W杯5連覇へ…田中露朝「マドンナジャパン」新エース候補の挑戦

 世界野球ソフトボール連盟(WBSC)が主催する第7回女子野球ワールドカップが、9月3日から韓国・釜山近郊で行われ、日本は大会5連覇を目指している。高知、新潟、沖縄と続いた強化合宿を経て、侍ジャパン女子(通称・マドンナジャパン)の代表選手20人が確定した。初選出は6人。世界デビュー、そしてジャパンをけん引するような成長が期待されるフレッシュな顔ぶれを中心に紹介し、女子野球の魅力や現状に迫る。

 愛くるしい笑顔が、マウンドでは一変する。田中露朝(20)=尚美学園大=が代表に初選出された。将来のジャパンのエース候補として期待のかかる田中にとって、今回のW杯は大きく成長するための、最高の舞台となるはずだ。
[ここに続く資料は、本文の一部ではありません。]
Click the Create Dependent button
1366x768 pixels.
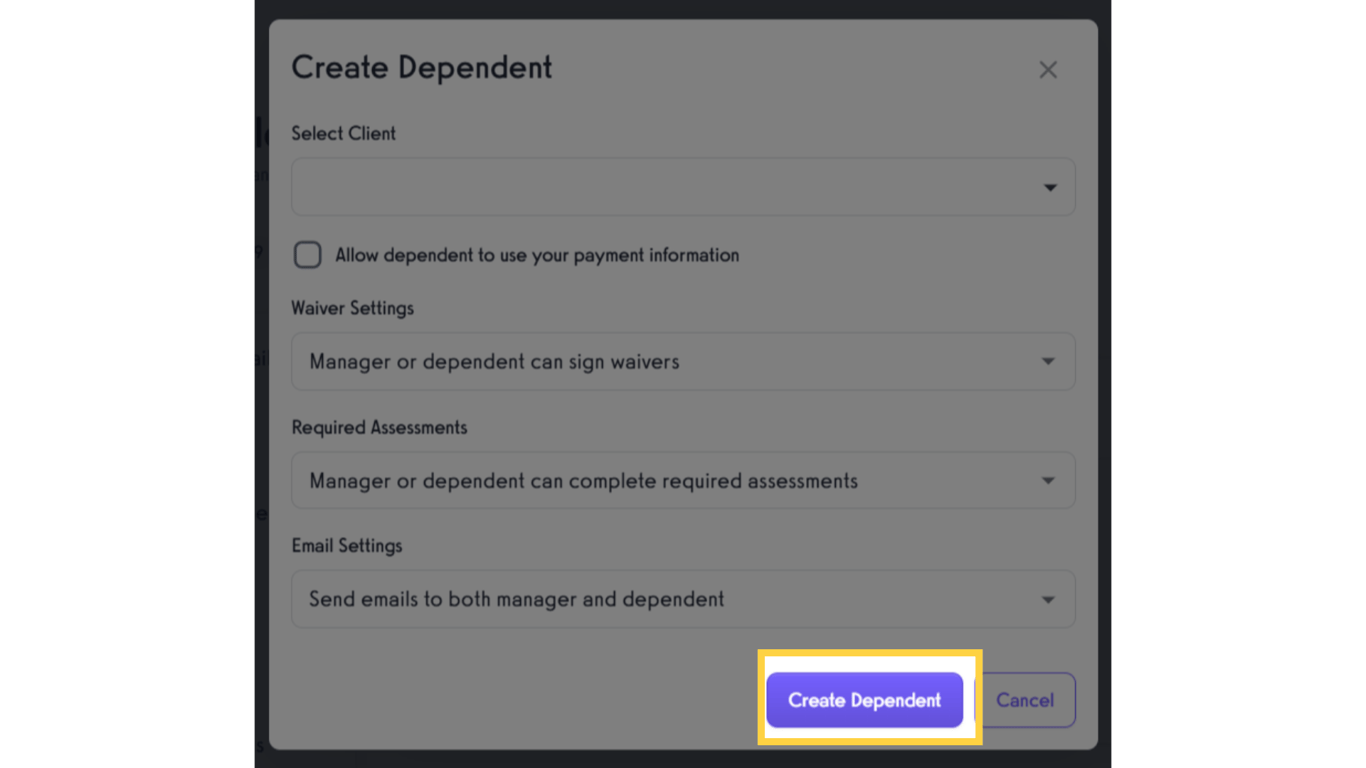coord(864,700)
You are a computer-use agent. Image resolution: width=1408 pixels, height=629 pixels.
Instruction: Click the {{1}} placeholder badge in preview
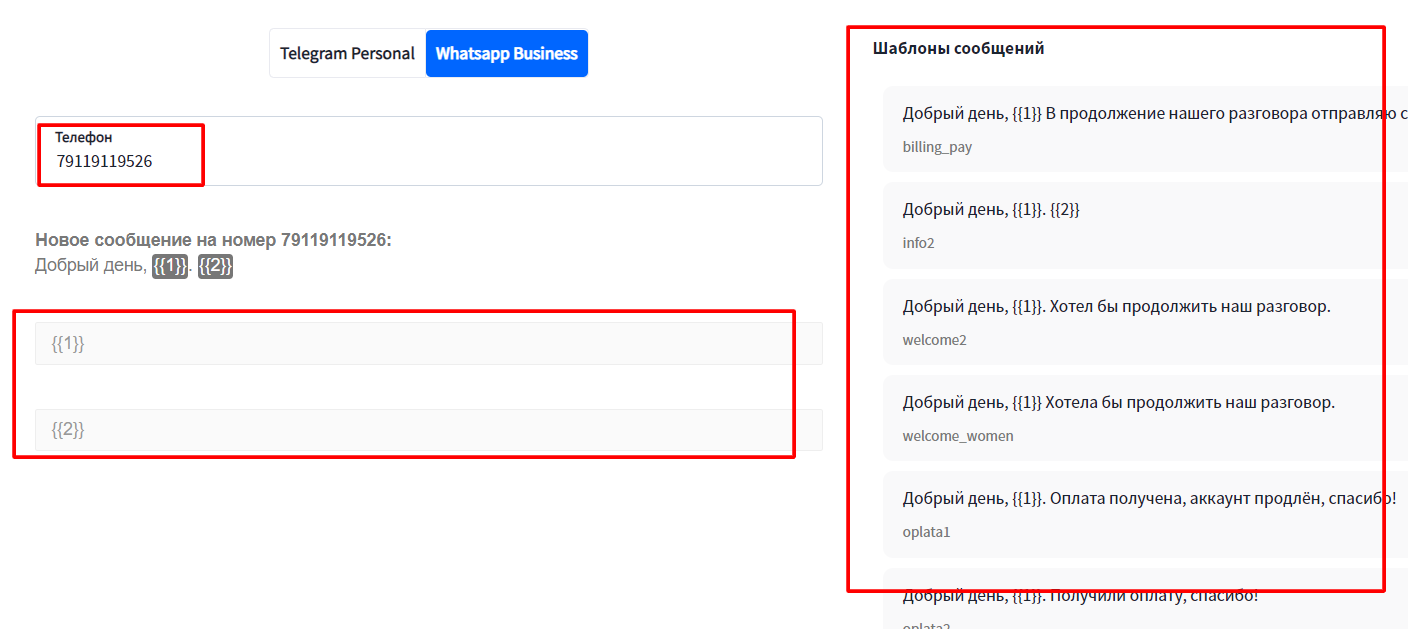click(x=170, y=266)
 2年前の2014年。福知山成美高の3年生だった田中は、スリークオーター気味のフォームから繰り出すキレのある直球と、ほぼ同様の腕の振りから投じるスライダーを武器に、第6回W杯(宮崎)の代表候補となった。

 しかし最終選考で、落選。「悔しさはありました。力のすべてを出し切れなかった」と振り返った。一方、代表候補として数度の強化合宿を経験する中で「自分の、これから取り組むべき課題を知ることもできました」と、ただ悔しいだけで終わらなかったことが、今回の選出に結びついた。

 日本には、絶対的エースがいる。女子プロ野球兵庫ディオーネに在籍する、里綾実(26)だ。前回のW杯では3試合、11イニングを投げ無失点。米国との決勝戦完封などが評価されMVPに輝いた。

 その里は、大学卒業後の一時期、福知山成美高女子硬式野球部のコーチを務めていた。「その時から教えてもらっていたんです」と田中。それが4年前。

 そして2年たって、指導者と教え子は、選手同士として代表候補合宿に参加し、田中は最終的に落選、里は4連覇の立役者となる。「里さんはハイレベルなエースで、私もああいうふうになりたい」と、高校時代に教わったこと、前回の合宿でのやりとりや、投手・里の姿を改めて胸に刻んだ。

 15年、田中は元西武・新谷博監督率いる尚美学園大に進学し「自分のやれることを日々やらないとレベルアップできません」と、取り組むべき課題克服に、真正面から向き合った。

 侍ジャパン女子代表・大倉孝一監督(53)は、投手力主体のディフェンスからチームを作る。「世界大会で、ピッチャーの調子が悪くて試合が壊れた、は許されない」と、たとえ本調子でなくても一定の投球ができるレベルが要求される。その技術を持つ、と認められたのだ。

 加えて、2年前は緊張もあり、力を出し切れなかった合宿で、今は「全力を見てもらえてます」というハートの強さも備わった。20歳。「少しだけ、大人になったのかもしれません」と笑う。

 大学生となって、行動範囲、交友範囲が広まった。手にする自由も増えたが、そこに責任が伴うことも自覚する。「高め合っていける友人たちの存在も大きいですね」と、確かに以前よりお姉さんの顔になった。

 父、兄の影響で小学校1年から野球を始めた。そして当時は数少なかった女子硬式野球部のある環境を求めて、奈良県から京都の福知山成美高に進学。昨年から、さらに実家から離れた埼玉だ。なかなか家族と会えない寂しさと引き換えに、好きな野球を続けている自分がいる。

 「里さんのような、大きいピッチャーになりたい。世界で活躍して、お母さんに喜んでもらいたい」という夢への挑戦権を、田中は手にした。